Film tylko o facetach (no prawie). Może nawet głównie dla facetów.
Ciężki, smutny i prawdziwy ale nie przytłaczający - smutek nie ma tu posmaku wszechobecnej rozpaczy lub melancholii, którą czasem czuć w polskich filmach.
Nie jest łatwo, ale gdzieś w tle świeci się światło, które momentami przenika na powierzchnie.
Bohaterowie są z krwi i kości - można w nich uwierzyć, fabuła nie jest wydumana co nie znaczy, że wszytko jest proste i oczywiste. Jest o czym rozmyślać w trakcie i po seansie.

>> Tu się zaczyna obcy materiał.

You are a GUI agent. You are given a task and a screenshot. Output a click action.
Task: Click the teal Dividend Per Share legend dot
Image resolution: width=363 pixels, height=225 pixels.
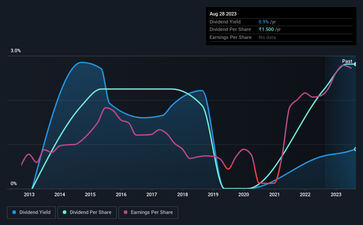coord(65,212)
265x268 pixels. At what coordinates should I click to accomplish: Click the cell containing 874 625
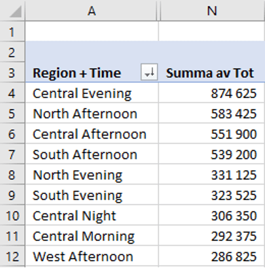pyautogui.click(x=212, y=93)
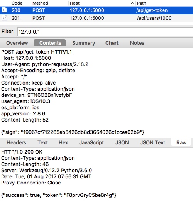Open the JSON Text view tab
Image resolution: width=193 pixels, height=203 pixels.
(x=152, y=142)
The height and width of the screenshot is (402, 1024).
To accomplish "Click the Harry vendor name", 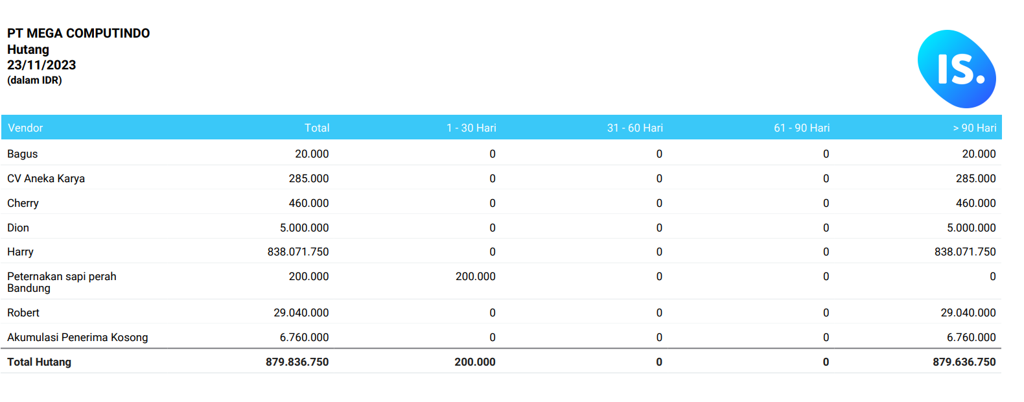I will (20, 252).
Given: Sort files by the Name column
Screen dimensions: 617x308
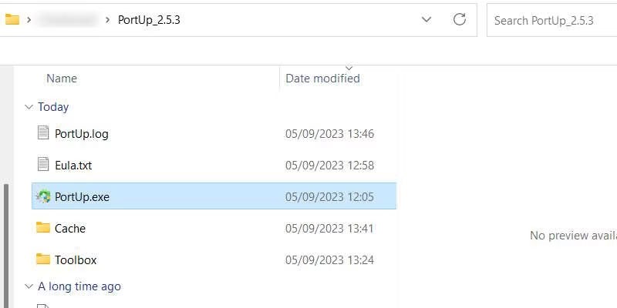Looking at the screenshot, I should [x=62, y=79].

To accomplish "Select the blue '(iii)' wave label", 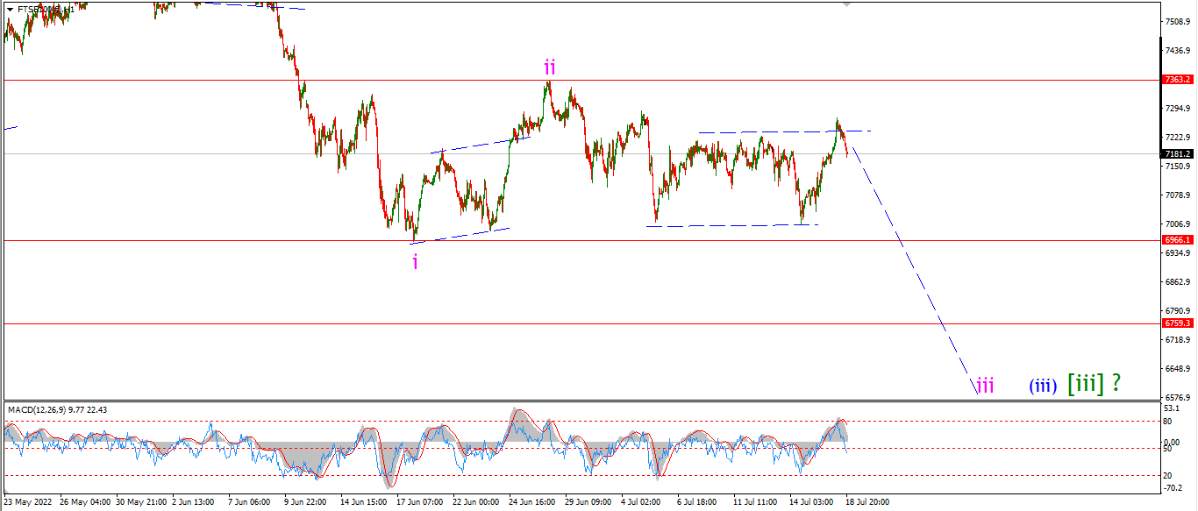I will pyautogui.click(x=1042, y=385).
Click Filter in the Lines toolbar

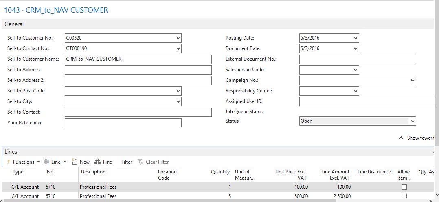tap(127, 162)
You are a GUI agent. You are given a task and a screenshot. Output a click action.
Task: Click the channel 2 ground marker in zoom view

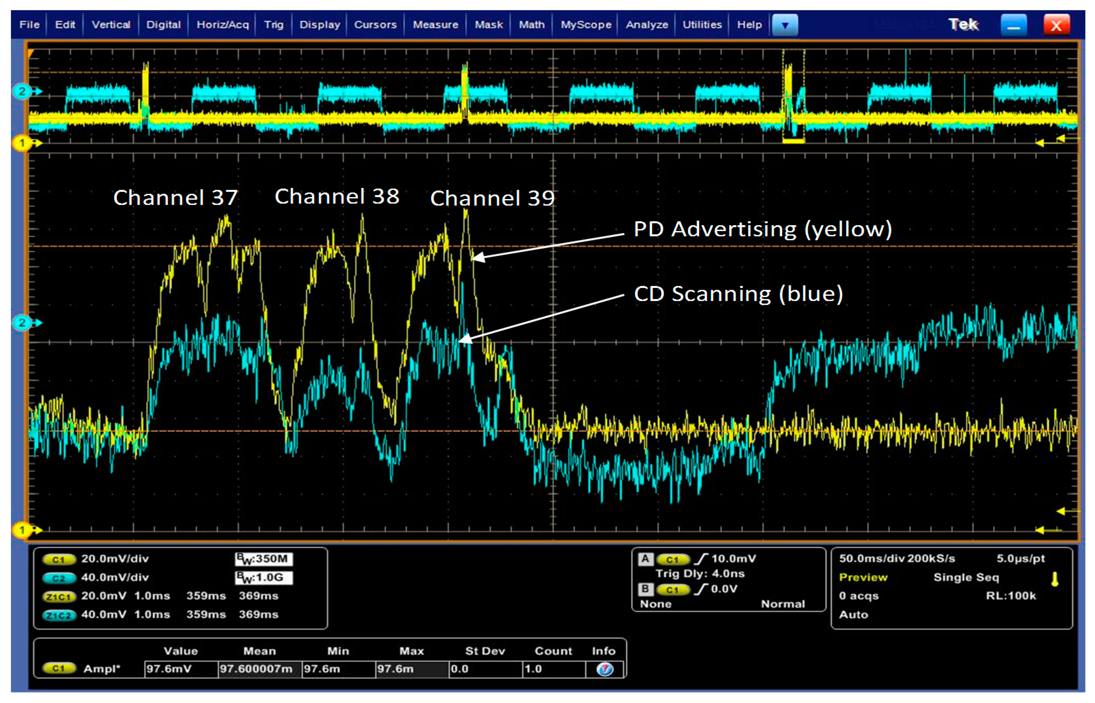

Dlaczego głównie dla facetów? przecież ten film jest bardzo uniwersalny, o błędach, które rujnują nam życie, o umiejętności wybaczania-także sobie samemu, o tym, że czas nie zawsze leczy rany, o tym wszystkim co spotyka każdego człowieka w mniejszym lub większym stopniu. Nie są to zazwyczaj wydarzenia aż takiego kalibru ale większość ludzi, i kobiet, i mężczyzn, ma w swoim życiu coś takiego co zaważyło na całym życiu i czego nie potrafi sobie wybaczyć.